**DIRECTIVES**
[A] Condense the paragraph of the MRT folders thread that begins "If you click on the numbered and charactered folders" into a short list that keeps its main facts.
[B] Write out the MRT folders thread from "They are not" to "a great weekend!", substituting "helpful" for "useful".

**DOCUMENT TEXT**
# Solved: MRT Application...



## Mogoamerica (Mar 30, 2010)

Hello,

I noticed on my hard drive I have several file folders with a boat load of numbers such as 26af20da4343b33a76f161a8783169... when I click on them, it takes me to a file called MRT. 

I hadn't worried about this before until one popped up on my secondary drive. I don't know if it's because my first drive was getting full from TV shows. This is my TV recording computer.

From what I've read, it appears to be part of Microsoft's Malicious Removal Tool? 

My biggest question is can I delete some of these or not? 

Thank you!
Mo


----------



## flavallee (May 12, 2002)

Are those folders listed in the C:\ directory or somewhere else?

Double-click on one of them to open it so you can see its contents. What's listed in it?

---------------------------------------------------------


----------



## Mogoamerica (Mar 30, 2010)

Hello,

They started out in the C drive, but I added another drive and they started going over there. I'm on my other computer now and I've noticed the same thing. The only thing that should be going on these secondary drives (E:\ on this computer and J:\ on my TV computer) is files I move over there or where I sent Media Center to put TV shows. Or so I thought. 

If you click on the numbered and charactered folders, most of them will open up to something called MRT and click on that and it gives a pop up box that says "Windows cannot access the specified device, path or file. You may not have the appropriate permissions to access the item." There are five on my C drive and nine on the E:\ drive. They look like this for example... C:\f145270a2e0f9fc90827 

They appear to be gradually getting larger in size in chronological order of their dates. I wonder now... do you think they might be restore points? For instance, the first one back in Sept 2010 was 36Mb and the most recent is 48Mb. Each date increases about 1000Mb more or less. Hmmm. I will investigate this more.

Thank you.
Mo


----------



## flavallee (May 12, 2002)

They're not what I thought they were.

I've never used a computer with 2 internal hard drives nor used one that's set up to a TV, so I have no idea what those folders are.

You might want to download and install and use *TreeSize*.

-------------------------------------------------------


----------



## Mogoamerica (Mar 30, 2010)

I deleted a few of the older folders and nothing bad happened. They must be some kind of system restore for some program I'm using. I also found these files on my notebooks, but I recently wiped my netbook and it doesn't have any of these when I click on the C:\ drive yet.

They are not Microsoft Malicious Removal Tool. I found that elsewhere. Another cool application to check out...

I did download the installer for Treesize. That will be useful.

Thank you! Have a great weekend!

Mogo


----------



## flavallee (May 12, 2002)

You're welcome. 

The Malicious Software Removal Tool(MSRT) is usually included with the updates that Microsoft releases every month.

---------------------------------------------------------


----------

**STORED DATA**
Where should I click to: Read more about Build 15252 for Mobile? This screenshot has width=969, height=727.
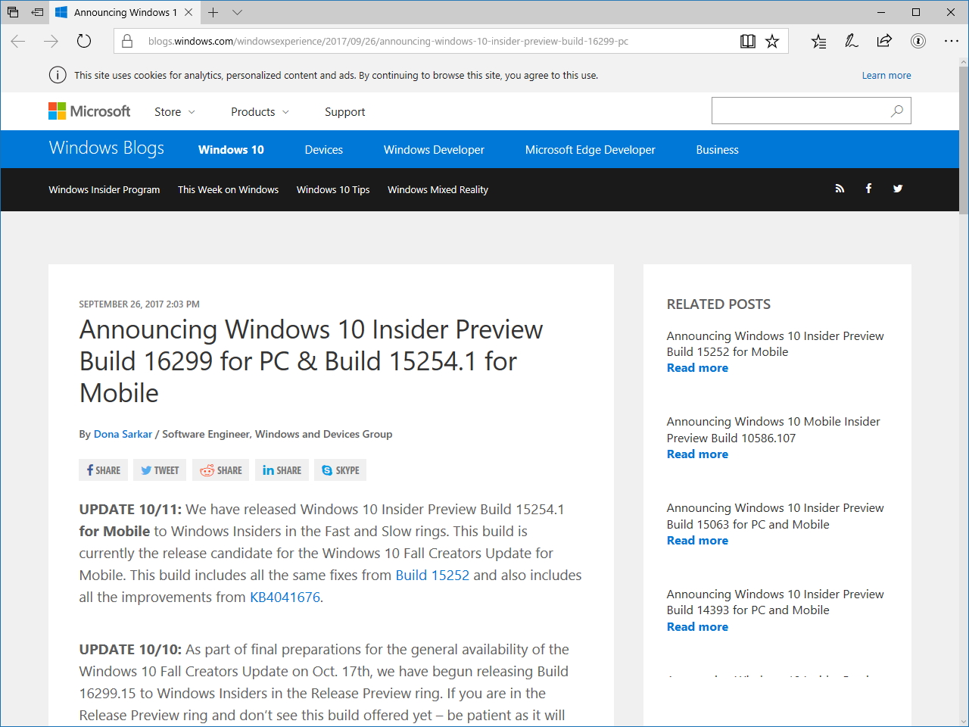coord(696,367)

**TASK-BY-TASK ANSWERS**
[A]
- Most of the folders named with numbers and characters open to something called MRT.
- Clicking MRT brings up a pop-up box: "Windows cannot access the specified device, path or file. You may not have the appropriate permissions to access the item."
- There are five such folders on the C drive and nine on the E:\ drive.
- An example of one is C:\f145270a2e0f9fc90827.

[B]
They are not Microsoft Malicious Removal Tool. I found that elsewhere. Another cool application to check out...

I did download the installer for Treesize. That will be helpful.

Thank you! Have a great weekend!